Week 11 HW: Bioproduction and Cloud Labs
Part A: The 1,536 Pixel Artwork Canvas | Collective Artwork
I visited the canvas several times and aimed to contribute strategically to the overall look and feel. I added a yellow “MIT” at some point and contributed around 200 pixels overall, ranking approximately 10th on the contributions list last I checked.
I enjoyed the collaborative aspect and that we could all participate together independently of node and location.
One improvement could be introducing a “live hour” (or even just 5 minutes during homework review) where everyone gathers on Zoom to paint together. This might foster more online connection, increase engagement from some students, and spark casual conversation within HTGAA about the project. I also think large automated scripts should be discouraged as if pixels are placed randomly or too particular/specific to something, it defeats the collaborative element and reduces the chance of organic group design outcomes emerging naturally.

Part B: Cell-Free Protein Synthesis | Cell-Free Reagents
E. coli BL21 Star lysate with T7 RNA polymerase: Contains the ribosomes and enzymes needed to read DNA and build proteins. The T7 polymerase specifically recognizes and reads the T7 promoter on a DNA template.
Salts/Buffer (potassium glutamate, HEPES, magnesium): Maintains the correct pH and ionic environment so the cellular machinery can function properly.
Energy/Nucleotide system (ribose, glucose, NMPs): Provides the energy molecules and building blocks needed to synthesize RNA and power the protein synthesis reactions.
Translation mix (amino acids): Supplies the 20 amino acids that the ribosome links together in the correct order to build the protein chain.
Tyrosine specifically: Acts as a key component of the chromophore in fluorescent proteins, enabling them to fluoresce.
Cysteine:
Nicotinamide: a precursor to NAD+, which supports redox reactions and energy regeneration in the cell-free system.
Part C: Planning the Global Experiment | Cell-Free Master Mix Design
mTurquoise2: A 36 hour (48-hour at hw review?) cell-free reaction time for this experiment means that mTurquoise2, which has a slower maturation time, is not a major constraint since there is sufficient incubation time for full chromophore maturation.
sfGFP: sfGFP has robust folding capability, which allows it to fold correctly without cellular chaperones, resulting in faster and more efficient fluorescent protein production in cell-free systems.
Electra2: Electra2’s performance in bacterial cell-free systems may be unpredictable because it was engineered and optimized for mammalian cells, not for E. coli expression environments.
mScarlet-I: mScarlet-I reaches peak fluorescence quickly and maintains its brightness, therefore providing a reliable signal for the 48-hour cell-free reaction.
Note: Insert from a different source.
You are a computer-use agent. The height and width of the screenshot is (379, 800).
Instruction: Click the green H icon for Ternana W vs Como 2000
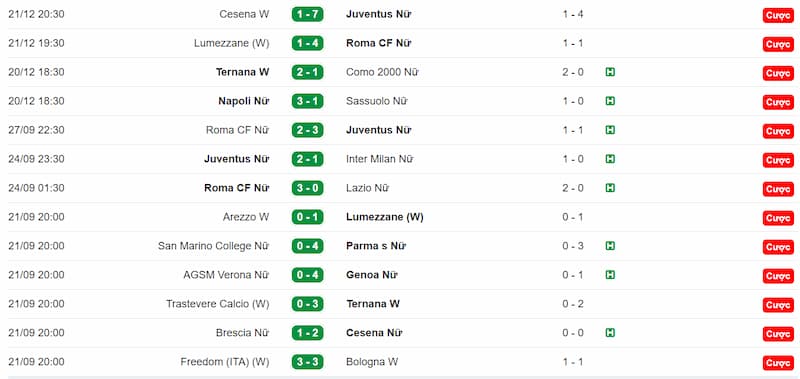click(610, 72)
mRFP1: mRFP1 accumulates a green intermediate during maturation, which means the red fluorescent signal could be weaker or less complete than proteins that mature directly to their final color.
mKO2: mKO2 has moderate acid sensitivity, so as pH drifts over 36 hours in a cell-free reaction, its fluorescence may dim or become less reliable.
CELL-FREE REAGENTS HYPOTHESIS
Protein: mTurquoise2
Biophysical property: Slower chromophore maturation compared to sfGFP.
Reagent to adjust: Nicotinamide (tested at +48%, +100%, and +200% above baseline)
| Well | Nicotinamide | Change |
|---|---|---|
| Q3-O2 | 3.125 mM | Baseline control |
| Q3-N2 | 4.625 mM | +48% |
| Q3-M2 | 6.250 mM | +100% |
| Q3-L2 | 9.375 mM | +200% |
Hypothesis: mTurquoise2’s slower maturation requires sustained energy support. Increasing nicotinamide concentration will boost NAD+-dependent energy regeneration, accelerating mTurquoise2’s chromophore maturation during the 36-hour incubation and increasing fluorescence output.
Expected outcome: mTurquoise2 wells with increased nicotinamide will show brighter fluorescence than the baseline control, with fluorescence peaking at an optimal concentration before potentially declining at the highest dose. This would demonstrate that slower-maturing proteins benefit from enhanced energy support, suggesting the Ginkgo/OpenAI master mix – optimized for sfGFP – is not universally optimal for all fluorescent proteins.